Beyoğlu'na dönersek, mevcut sergiyi gezip, açılan deftere teşekkürlerimi de bildirdikten sonra, alt kattaki kitapçıya iniyorum. İstiklal Caddesinin kitapçıları saatlerimi geçirdiğim yerlerdendir. Bir saate yakın kitap karıştırıp, Emma Chaplin'i dinledikten sonra, kendime birkaç kitap hediye ediyorum.


Leb-i Derya'da  İstanbul manzaralı fındık aromalı kahvemi de içtikten  sonra Kumbaracı Yokuşu'ndan Karaköy'e ineceğim.

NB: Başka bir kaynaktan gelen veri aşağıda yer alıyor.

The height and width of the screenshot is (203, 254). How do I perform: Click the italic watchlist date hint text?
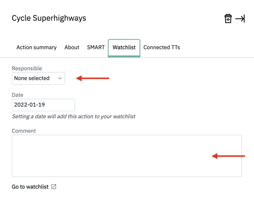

Kumbaracı Yokuşu'ndan inerken yine dönüşümden önceki zamanlardan bir anı geliyor aklıma. O yıl "Kumbaracı Yokuşu Çocukları" adı verilen bir faaliyet gerçekleştirilmişti.  Çocuklara birer fotoğraf makinesi verilmiş, çektikleri fotoğraflar sokağın binalarının cephelerine asılmıştı. Yanlarından geçerken sorduğum çocuklardan biri  çektiği üç fotoğrafın sergilendiğini, makinelerin de kendilerine hediye edildiğini söylemişti.


Karaköy'e doğru inerken yıllara meydan okuyan bakımsız ama yine de çok güzel binaların fotoğraflarını çekiyorum. Benim Beyoğlu'm da böyle bir Beyoğlu işte.


Not: Güncelleyerek  2009 ve 2014 yıllarında blogumda ve bir gezi sitesinde  paylaştığım bu yazımı, tekrar güncelleyerek paylaşıyorum.